Locally Compact Group with Haar Measure Suppose $G$ is a locally compact abelian group, with Haar Measure $\mu$, then is $\mu(E)=\mu(E^{-1})$ for all subsets $E$ of $G$?
I have seen that this is true for all Borel subsets of $G$, but I am in need of a proof and also an example showing why it doesn't hold for other subsets.
 A: Not necessarily. This condition is equivalent to each left-invariant Haar measure
being right-invariant.
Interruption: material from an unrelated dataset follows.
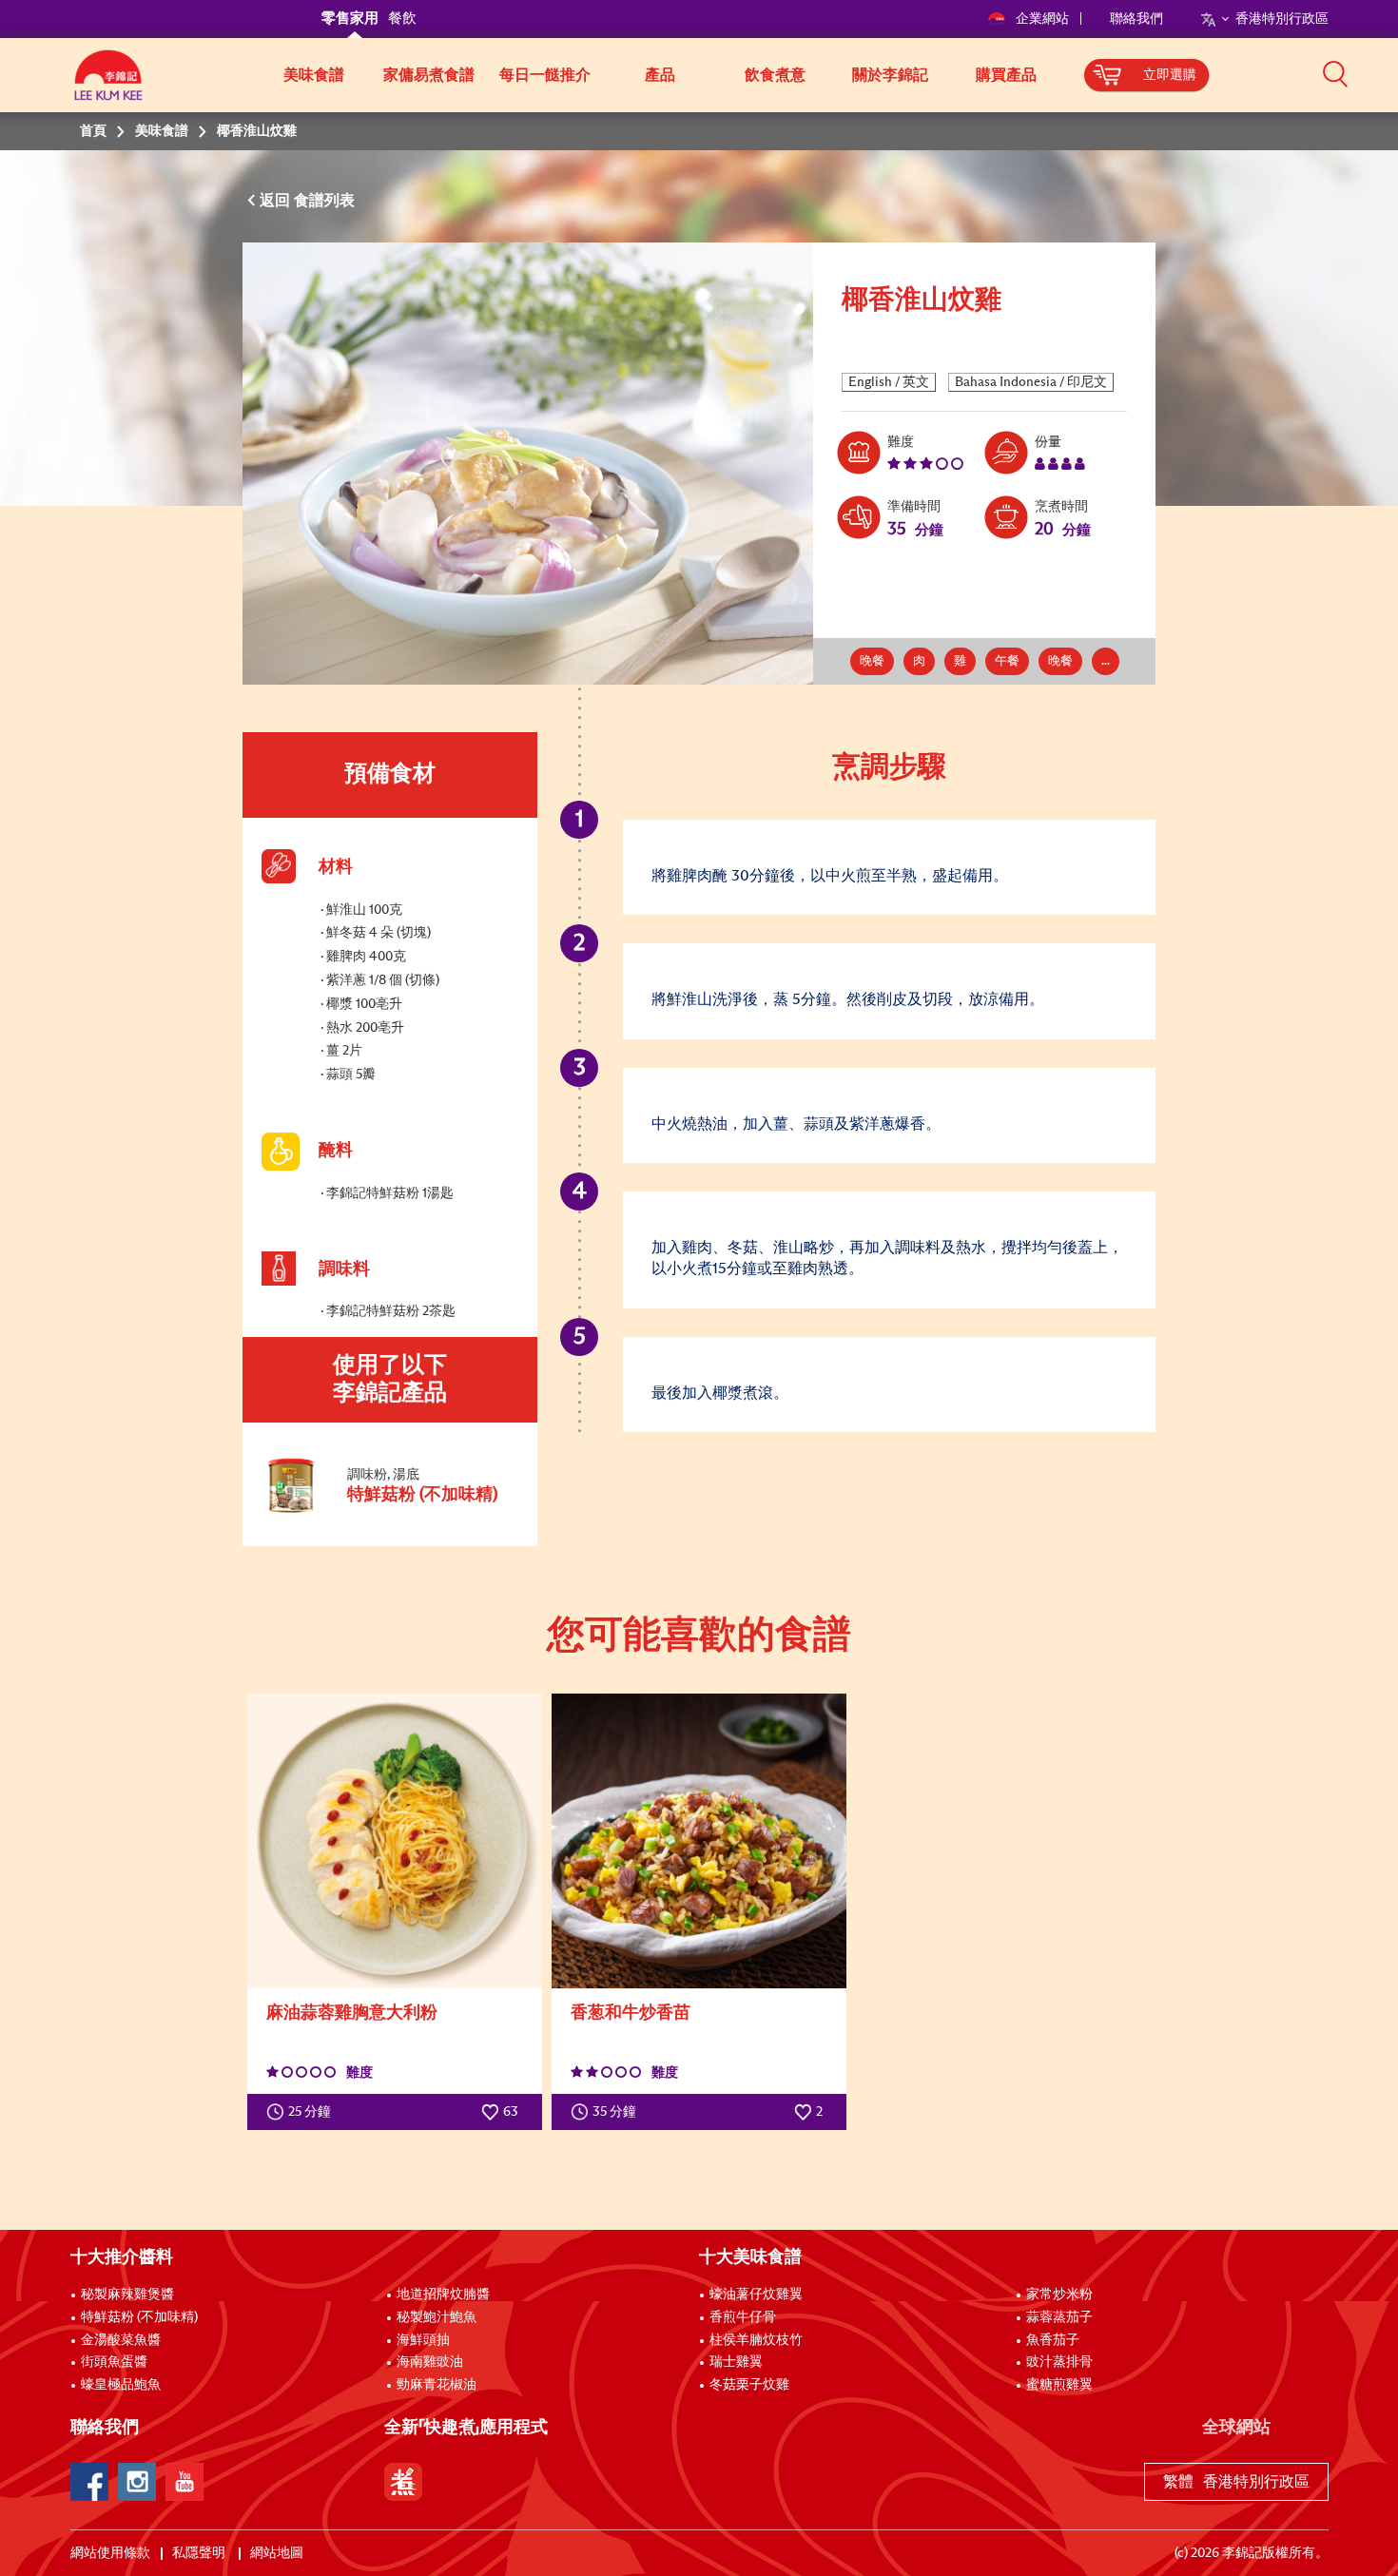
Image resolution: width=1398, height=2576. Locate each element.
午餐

A group having this property is called unimodular.
Since the concept has a name, then there must be groups where it fails.
See the Wikipedia article on Haar measure for an example.
A: Of course, a measure is in general only defined on some $\sigma$-algebra of sets, and for Haar measure that's the Borel sets.  As Pete mentioned you can complete the measure if you like, but that still won't yield all sets.  So for an arbitrary set $E$, $\mu(E)$ may not even be defined.
You can see this is necessary with an example you already know: let $G = S^1$ thought of as $[0,1]$ mod endpoints, and let $E$ be the usual example of a non-measurable set (the Vitali set).  There's no value for $\mu(E)$ that will let $\mu$ be translation invariant, finite, and nontrivial, which are required for a Haar measure, and so there's no "Haar measure" defined for all subsets.  To be able to have a Haar measure, we need to define it only on "reasonable", i.e. Borel, sets.